---- SOURCE RECORDS

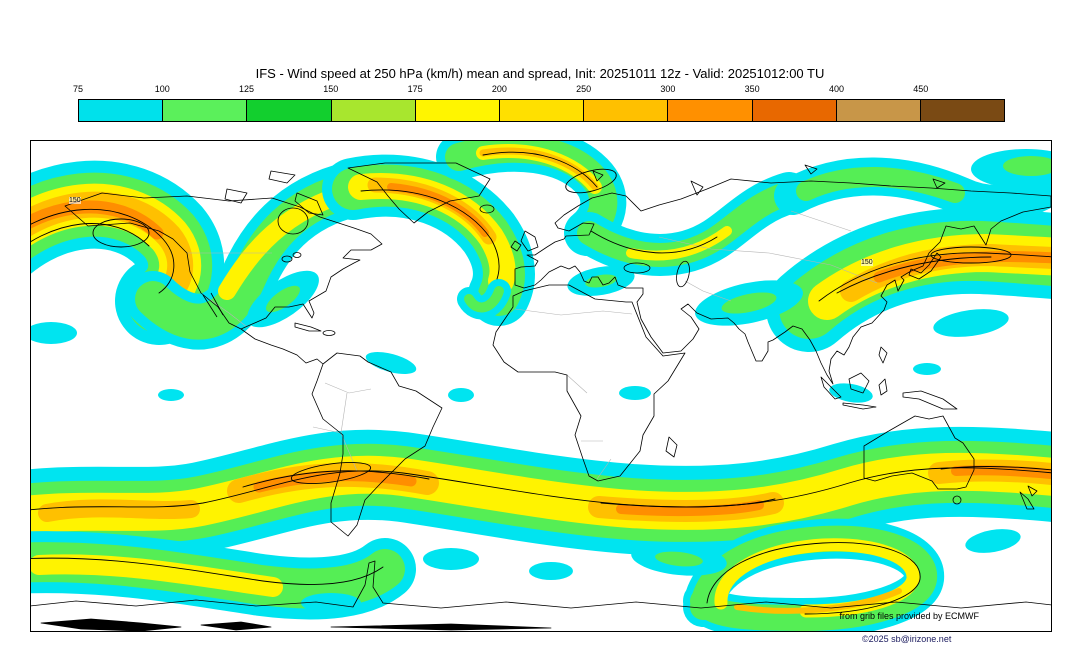 This screenshot has width=1080, height=658. Describe the element at coordinates (907, 639) in the screenshot. I see `copyright-text: ©2025 sb@irizone.net` at that location.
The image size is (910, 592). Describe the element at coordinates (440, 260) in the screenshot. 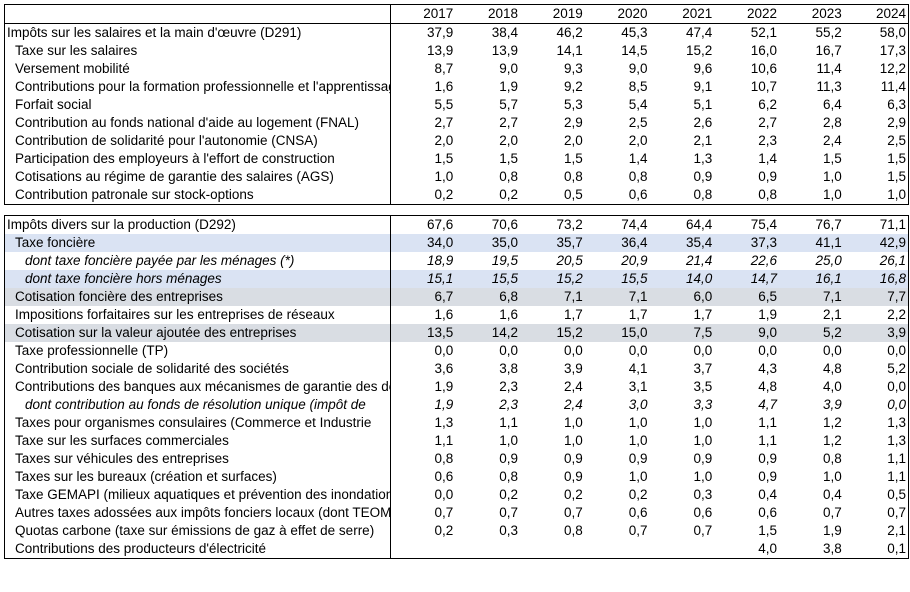

I see `value-cell: 18,9` at that location.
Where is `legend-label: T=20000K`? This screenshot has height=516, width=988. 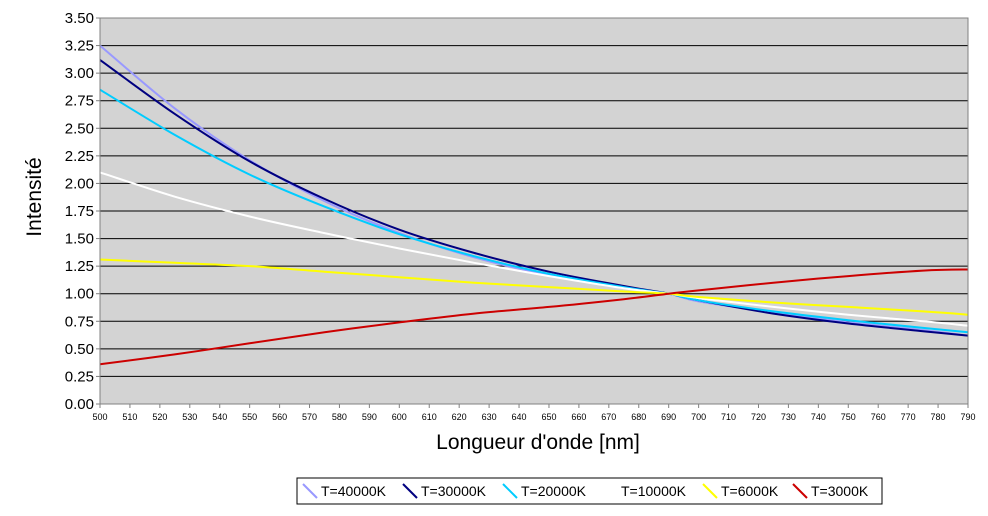 legend-label: T=20000K is located at coordinates (554, 491).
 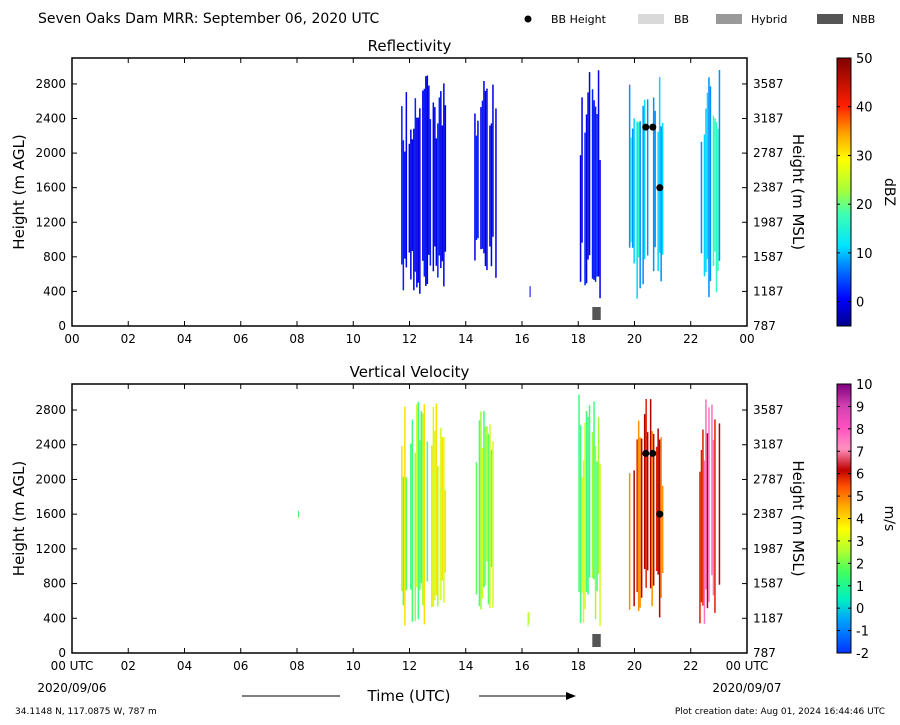 What do you see at coordinates (466, 666) in the screenshot?
I see `x-tick-label: 14` at bounding box center [466, 666].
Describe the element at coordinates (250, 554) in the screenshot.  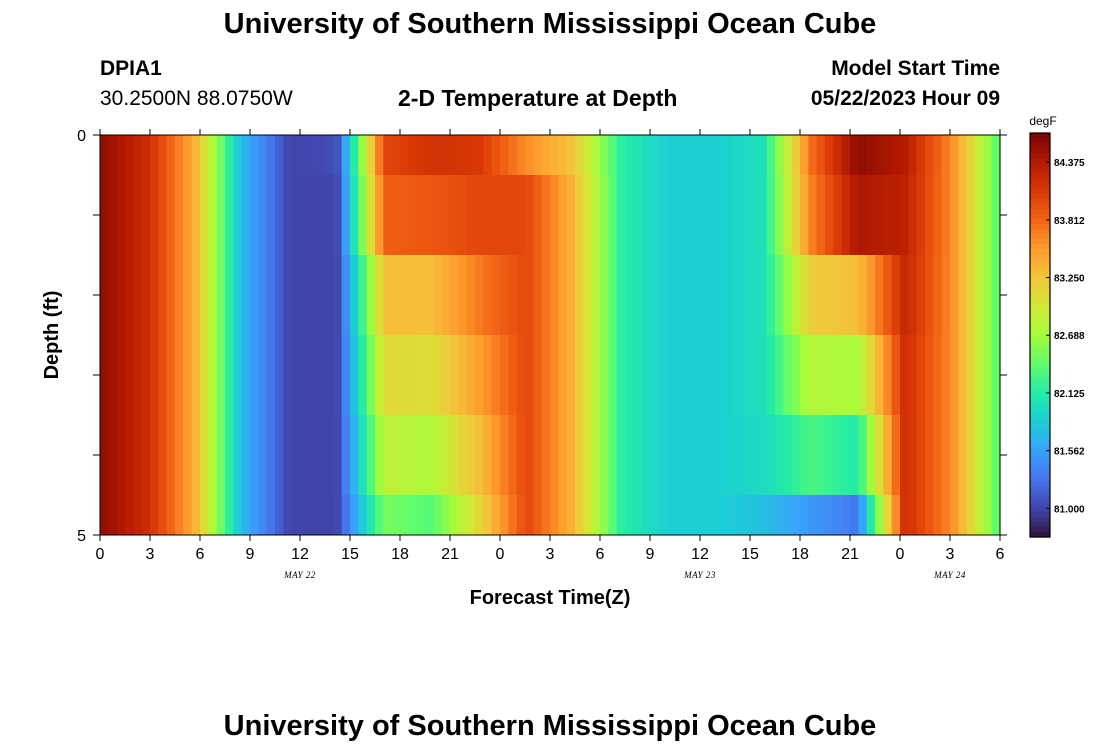
I see `x-tick-label: 9` at that location.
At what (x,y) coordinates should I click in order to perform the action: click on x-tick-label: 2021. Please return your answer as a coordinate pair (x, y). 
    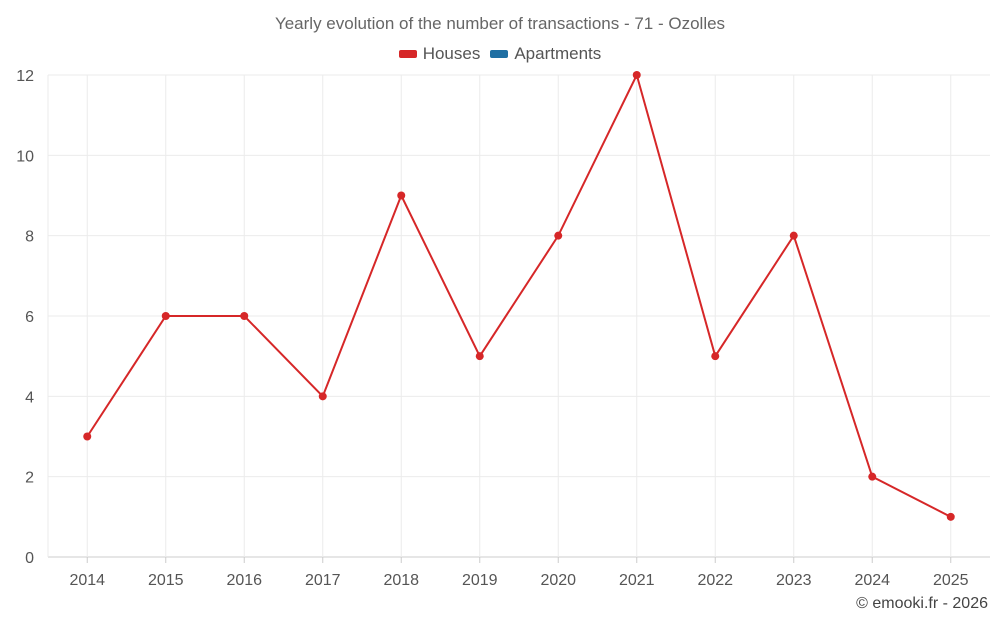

--------

▶ **INSTRUCTIONS TO FOLLOW**:
Identify every line above that contains the string "tick", treating uppercase and lowercase letters as different, and copy each of those lines in full.

▶ **SOLUTION FOR THIS EXERCISE**:
I see `x-tick-label: 14` at bounding box center [466, 666].
I see `x-tick-label: 9` at that location.
At what (x,y) coordinates should I click in order to perform the action: click on x-tick-label: 2021. Please return your answer as a coordinate pair (x, y). 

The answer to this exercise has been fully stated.